Archive for the 'Software Development' Category

SCons, SWIG & Python

There are some problems that you can only really solve, let alone understand, by diving into code. Lucky enough the Open Source movement has spread like wildfire these days, also for developer tools. So besides that it’s fun and very educating to read someone else’s source code, in come cases it’s also really, really helpful to find out how a program is doing its tricks internally to really understand how to best use it. In particular this problem case that I’ve been investigating including a combination of SCons, SWIG and Python.

It’s a pretty straightforward setup. You’ve got this C++ library which you want to export to Python. You’ve already setup an interface to Lua, using SWIG. Now the cool thing about SWIG1 is, that it’s really easy to export the same interface to different scripting languages, so you want to use SWIG’s power to use your existing setup and extend that from Lua to Python as well. You take your existing .i file, divide it up into two separate files, a general one and a Lua specific one. Say common.i and lua.i where you include common.i in lua.i. Then you can create your new python.i with the Python specific instructions for SWIG, again including common.i. Problem solved.

Well, not if you’re using SCons as your build tool and you put the %module statement in common.i. That does work for Lua, but for Python strange things will happen with SCons’ build dependencies on the .py wrapper file generated by SWIG. I had to go all the way into SCons’ Tool/swig.py to find out what the problem was. While SCons scans for %module statements, which, if found SCons uses to define the .py file build dependencies for Python extensions, %include statements aren’t honored as such. That’s when I undestood that the problem was my Python specific python.i which didn’t have a %module statement! I put that into common.i, reusing it for Lua and Python, thinking that would be ok. However, that setup will mislead SCons to thinking that there are no %module statements at all. So build dependencies will be incorrect, leading to build errors.

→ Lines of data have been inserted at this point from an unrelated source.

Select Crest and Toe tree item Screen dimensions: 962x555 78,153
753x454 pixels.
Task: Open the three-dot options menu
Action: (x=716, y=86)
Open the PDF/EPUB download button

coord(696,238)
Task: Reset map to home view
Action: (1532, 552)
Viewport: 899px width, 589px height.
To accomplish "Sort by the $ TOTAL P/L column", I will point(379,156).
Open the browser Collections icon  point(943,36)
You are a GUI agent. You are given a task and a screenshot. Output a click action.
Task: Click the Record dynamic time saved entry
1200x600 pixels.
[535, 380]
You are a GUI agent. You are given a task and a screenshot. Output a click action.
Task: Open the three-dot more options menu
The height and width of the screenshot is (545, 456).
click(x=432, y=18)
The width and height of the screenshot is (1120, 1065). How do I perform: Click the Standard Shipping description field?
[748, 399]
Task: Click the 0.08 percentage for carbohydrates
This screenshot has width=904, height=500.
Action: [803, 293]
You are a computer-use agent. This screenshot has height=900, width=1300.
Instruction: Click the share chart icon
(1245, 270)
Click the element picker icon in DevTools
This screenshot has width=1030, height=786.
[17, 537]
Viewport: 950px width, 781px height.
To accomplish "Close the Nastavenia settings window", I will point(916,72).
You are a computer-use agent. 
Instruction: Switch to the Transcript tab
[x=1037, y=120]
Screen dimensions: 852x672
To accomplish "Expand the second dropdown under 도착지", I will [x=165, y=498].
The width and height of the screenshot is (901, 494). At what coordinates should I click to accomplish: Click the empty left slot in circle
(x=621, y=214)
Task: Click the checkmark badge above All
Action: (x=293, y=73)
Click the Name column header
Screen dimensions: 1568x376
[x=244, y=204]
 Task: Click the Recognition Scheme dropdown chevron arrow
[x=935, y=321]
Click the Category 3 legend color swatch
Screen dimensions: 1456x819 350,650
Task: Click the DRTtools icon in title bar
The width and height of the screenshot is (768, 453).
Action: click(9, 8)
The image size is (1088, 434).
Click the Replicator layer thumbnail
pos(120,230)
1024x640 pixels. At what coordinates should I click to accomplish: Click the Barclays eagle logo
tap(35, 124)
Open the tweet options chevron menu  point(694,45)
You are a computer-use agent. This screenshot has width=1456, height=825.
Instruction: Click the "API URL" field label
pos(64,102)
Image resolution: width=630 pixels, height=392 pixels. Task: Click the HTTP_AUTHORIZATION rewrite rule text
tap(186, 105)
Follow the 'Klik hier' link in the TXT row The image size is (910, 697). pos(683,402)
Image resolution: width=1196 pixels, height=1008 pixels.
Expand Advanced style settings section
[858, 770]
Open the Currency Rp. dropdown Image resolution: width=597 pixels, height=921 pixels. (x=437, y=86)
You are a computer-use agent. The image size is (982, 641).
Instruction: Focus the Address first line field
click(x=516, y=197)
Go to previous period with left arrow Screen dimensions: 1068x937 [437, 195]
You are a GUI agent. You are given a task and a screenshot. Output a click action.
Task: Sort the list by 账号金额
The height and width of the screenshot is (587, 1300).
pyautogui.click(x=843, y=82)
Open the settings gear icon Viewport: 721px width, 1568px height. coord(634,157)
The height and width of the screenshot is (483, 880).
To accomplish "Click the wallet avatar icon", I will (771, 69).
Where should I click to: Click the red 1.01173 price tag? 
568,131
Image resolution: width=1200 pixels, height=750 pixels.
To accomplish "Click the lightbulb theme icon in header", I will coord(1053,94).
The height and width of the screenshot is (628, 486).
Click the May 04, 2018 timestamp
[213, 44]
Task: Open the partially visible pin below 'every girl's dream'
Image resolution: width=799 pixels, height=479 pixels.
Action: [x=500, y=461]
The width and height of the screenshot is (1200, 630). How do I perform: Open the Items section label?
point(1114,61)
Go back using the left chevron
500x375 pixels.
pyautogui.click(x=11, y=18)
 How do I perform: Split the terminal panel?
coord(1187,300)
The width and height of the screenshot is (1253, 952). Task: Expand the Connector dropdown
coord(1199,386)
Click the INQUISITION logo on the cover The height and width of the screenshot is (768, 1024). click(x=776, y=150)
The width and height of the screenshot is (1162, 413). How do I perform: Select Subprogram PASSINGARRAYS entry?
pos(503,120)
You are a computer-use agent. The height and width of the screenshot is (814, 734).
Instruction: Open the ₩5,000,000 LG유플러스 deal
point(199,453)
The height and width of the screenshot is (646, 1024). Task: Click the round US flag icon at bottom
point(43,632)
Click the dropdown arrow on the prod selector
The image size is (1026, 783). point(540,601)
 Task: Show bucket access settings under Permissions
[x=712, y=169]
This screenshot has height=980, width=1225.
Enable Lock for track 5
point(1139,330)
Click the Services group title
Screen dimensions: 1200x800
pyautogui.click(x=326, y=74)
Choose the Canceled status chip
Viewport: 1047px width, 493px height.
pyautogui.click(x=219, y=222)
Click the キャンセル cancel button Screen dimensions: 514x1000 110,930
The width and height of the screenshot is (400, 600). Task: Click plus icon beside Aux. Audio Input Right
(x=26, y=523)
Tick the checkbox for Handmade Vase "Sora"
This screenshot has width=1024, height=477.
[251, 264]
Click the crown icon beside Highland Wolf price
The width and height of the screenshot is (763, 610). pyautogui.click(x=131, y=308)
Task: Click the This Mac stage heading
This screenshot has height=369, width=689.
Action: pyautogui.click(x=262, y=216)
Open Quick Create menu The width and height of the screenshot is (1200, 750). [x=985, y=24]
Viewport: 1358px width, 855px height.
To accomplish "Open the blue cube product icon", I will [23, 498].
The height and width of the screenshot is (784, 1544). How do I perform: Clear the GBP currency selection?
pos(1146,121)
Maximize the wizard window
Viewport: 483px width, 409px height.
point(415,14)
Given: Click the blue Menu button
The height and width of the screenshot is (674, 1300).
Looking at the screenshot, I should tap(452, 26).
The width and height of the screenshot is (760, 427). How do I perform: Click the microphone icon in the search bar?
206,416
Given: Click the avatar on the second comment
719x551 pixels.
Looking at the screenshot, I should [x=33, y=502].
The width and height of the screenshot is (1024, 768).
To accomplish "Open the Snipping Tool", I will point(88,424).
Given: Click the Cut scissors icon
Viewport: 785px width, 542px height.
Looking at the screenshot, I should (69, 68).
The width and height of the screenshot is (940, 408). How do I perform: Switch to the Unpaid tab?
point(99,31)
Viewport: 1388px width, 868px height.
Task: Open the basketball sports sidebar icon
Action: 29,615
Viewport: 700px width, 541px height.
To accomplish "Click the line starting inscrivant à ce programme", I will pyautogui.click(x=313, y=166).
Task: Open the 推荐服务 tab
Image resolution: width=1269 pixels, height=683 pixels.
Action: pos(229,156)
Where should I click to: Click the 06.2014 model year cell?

Lesson learned: when using SCons, always put the %module statements for SWIG in the .i file that is used to directly generate the scripting language extension from.

  1. Yes I am a fan. []

Ubuntu, setuptools and --install-layout=deb

I wanted to start out with some wxPython GUI testing and was trying to get dogtail installed on my Ubuntu 10.04 system. The current dogtail version that you can install with Synaptic is 0.6.1, while I want to try out 0.7.0. So I grabbed the source from dogtail’s website, unpacked it into /usr/local/src and ran:

$ cd /usr/local/src/dogtail-0.7.0
$ sudo setup.py install

However, when I tried to run sniff for example, it can’t find it’s image files, because it’s looking explicitly in /usr/share instead of /usr/local/share. Ok, so let’s try again:

$ sudo setup.py install --prefix=/usr

This time, sniff start complaining that there’s no module named dogtail.config. A bit of Googling tells me that Ubuntu doesn’t have /usr/lib/pythonx.y/site-packages in its path by default. Only site-packages inside /usr/local/lib/pythonx.y and dist-packages in /usr/lib/pythonx.y are added to Python’s path by default. This is to clearly separate the place for packages that are included in the Ubuntu distribution (dist-packages) and those you install yourself (site-packages).

Now there’s a special argument for distutils if you want to install a “distribution” package manually, namely --install-layout=deb. Passing this argument will put the package using /usr as prefix and using dist-packages instead of site-packages, as if you were installing a deb package. So:

$ sudo setup.py install --install-layout=deb

That did the trick for me. Now back to what I was originally wanting to figure out: wxPython GUI scripting and testing with dogtail.

Some Random Quotes

Last month I visited silicon valley again. Always nice to be there. Not only for the weather and the surroundings, but also always really good to catch up and work together with my overseas colleagues face to face again. Only the flight from Amsterdam to San Francisco is not a short one, though that leaves you a lot of time for reading. So I took my chance and took with me some various writings, most notably Coders at Work, which I can definitely recommend.

Anyways, all that reading got me to pen down some random but interesting quotes I encountered:

There are two ways to design a system: “One way is to make it so simple that there are obviously no deficiencies and the other ways is to make it so complicated that there are no obvious deficiencies” — C.A.R. Hoare.

“When documents are mostly to enable handoffs, they are evil. When they capture a record that is best not forgotten, they are valuable” —  Tom Poppendieck.

“Its easier to optimize correct code than to correct optimized code” — Joshua Bloch.

“There’s a grand myth about requirements: If you write them down, users will get exactly what they want. That’s not true. At best, users will get exactly what was written down, which may or may not be anything like what they really want.” — Mike Cohn

It’s interesting that only such a small number of words can express such a great deal of experience.